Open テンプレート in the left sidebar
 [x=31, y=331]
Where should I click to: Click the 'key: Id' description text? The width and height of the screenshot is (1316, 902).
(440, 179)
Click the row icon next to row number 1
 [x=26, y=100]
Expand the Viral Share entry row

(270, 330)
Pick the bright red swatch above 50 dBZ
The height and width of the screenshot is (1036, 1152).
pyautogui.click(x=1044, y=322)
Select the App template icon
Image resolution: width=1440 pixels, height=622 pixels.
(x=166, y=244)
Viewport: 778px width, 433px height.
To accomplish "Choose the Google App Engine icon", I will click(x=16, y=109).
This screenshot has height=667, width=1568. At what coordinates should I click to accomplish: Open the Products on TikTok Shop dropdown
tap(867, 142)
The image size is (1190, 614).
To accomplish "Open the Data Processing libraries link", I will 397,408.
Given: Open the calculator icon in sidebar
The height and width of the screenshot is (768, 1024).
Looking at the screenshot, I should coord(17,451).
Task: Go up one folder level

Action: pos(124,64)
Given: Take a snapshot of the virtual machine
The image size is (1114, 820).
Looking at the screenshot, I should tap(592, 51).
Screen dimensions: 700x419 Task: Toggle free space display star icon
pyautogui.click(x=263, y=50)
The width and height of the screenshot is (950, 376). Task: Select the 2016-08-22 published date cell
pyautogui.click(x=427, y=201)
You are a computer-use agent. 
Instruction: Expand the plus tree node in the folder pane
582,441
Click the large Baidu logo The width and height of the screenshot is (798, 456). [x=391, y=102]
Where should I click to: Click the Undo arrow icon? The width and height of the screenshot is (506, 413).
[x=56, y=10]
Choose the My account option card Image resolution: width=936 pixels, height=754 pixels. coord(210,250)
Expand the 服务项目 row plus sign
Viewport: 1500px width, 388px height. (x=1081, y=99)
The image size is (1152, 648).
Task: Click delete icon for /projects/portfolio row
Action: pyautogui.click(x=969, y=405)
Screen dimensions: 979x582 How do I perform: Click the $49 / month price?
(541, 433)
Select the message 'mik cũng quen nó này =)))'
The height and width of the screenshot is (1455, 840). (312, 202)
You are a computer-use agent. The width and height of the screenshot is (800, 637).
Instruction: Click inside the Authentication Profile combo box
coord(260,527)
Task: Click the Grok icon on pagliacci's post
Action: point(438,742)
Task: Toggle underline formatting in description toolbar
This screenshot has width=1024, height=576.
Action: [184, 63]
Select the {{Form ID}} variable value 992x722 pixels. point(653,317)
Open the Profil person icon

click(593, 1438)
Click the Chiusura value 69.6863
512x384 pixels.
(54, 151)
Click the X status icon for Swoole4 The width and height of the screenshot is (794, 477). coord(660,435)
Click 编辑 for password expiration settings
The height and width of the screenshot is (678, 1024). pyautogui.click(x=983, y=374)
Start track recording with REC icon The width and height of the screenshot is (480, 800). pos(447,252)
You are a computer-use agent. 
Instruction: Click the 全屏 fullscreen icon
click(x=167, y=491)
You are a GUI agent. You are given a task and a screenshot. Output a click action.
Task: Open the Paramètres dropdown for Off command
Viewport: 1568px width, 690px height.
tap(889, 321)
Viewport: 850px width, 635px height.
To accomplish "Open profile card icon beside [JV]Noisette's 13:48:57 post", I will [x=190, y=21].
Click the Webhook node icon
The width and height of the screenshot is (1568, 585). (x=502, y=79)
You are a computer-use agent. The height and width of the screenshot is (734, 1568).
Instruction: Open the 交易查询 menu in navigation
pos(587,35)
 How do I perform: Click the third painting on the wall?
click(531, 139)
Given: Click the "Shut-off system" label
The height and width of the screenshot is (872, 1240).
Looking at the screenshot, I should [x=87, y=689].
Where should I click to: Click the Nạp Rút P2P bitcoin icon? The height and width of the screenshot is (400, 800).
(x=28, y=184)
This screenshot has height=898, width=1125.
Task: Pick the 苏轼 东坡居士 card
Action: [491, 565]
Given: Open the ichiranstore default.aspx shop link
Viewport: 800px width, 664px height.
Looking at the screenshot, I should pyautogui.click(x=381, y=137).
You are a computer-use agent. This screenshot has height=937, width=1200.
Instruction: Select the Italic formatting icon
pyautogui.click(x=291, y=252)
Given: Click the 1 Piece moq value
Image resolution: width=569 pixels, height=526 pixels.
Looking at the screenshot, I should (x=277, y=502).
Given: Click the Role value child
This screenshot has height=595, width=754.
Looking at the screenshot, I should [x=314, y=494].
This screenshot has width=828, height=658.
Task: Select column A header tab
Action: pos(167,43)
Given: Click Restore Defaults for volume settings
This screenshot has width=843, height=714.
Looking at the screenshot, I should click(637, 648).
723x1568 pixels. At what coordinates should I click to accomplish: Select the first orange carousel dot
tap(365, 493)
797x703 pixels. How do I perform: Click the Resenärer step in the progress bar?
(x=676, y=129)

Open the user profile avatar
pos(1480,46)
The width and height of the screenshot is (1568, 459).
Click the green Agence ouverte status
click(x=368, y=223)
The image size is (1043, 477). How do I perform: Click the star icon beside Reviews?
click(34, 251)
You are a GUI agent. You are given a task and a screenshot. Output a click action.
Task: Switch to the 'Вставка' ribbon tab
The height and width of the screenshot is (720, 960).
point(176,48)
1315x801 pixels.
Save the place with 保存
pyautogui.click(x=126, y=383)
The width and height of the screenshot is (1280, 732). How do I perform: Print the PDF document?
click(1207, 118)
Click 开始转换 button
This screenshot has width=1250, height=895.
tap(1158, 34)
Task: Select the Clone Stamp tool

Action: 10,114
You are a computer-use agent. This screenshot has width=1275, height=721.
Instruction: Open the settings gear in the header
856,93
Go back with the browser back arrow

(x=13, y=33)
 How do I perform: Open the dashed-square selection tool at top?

· · ·

## YOUR TASK:
Set down exactly the lines of the data above, beginning with the line that has "Instruction: Expand the" and ending with the line that has "Choose the My", and no others.

## EXERCISE OUTPUT:
Instruction: Expand the plus tree node in the folder pane
582,441
Click the large Baidu logo The width and height of the screenshot is (798, 456). [x=391, y=102]
Where should I click to: Click the Undo arrow icon? The width and height of the screenshot is (506, 413).
[x=56, y=10]
Choose the My account option card Image resolution: width=936 pixels, height=754 pixels. coord(210,250)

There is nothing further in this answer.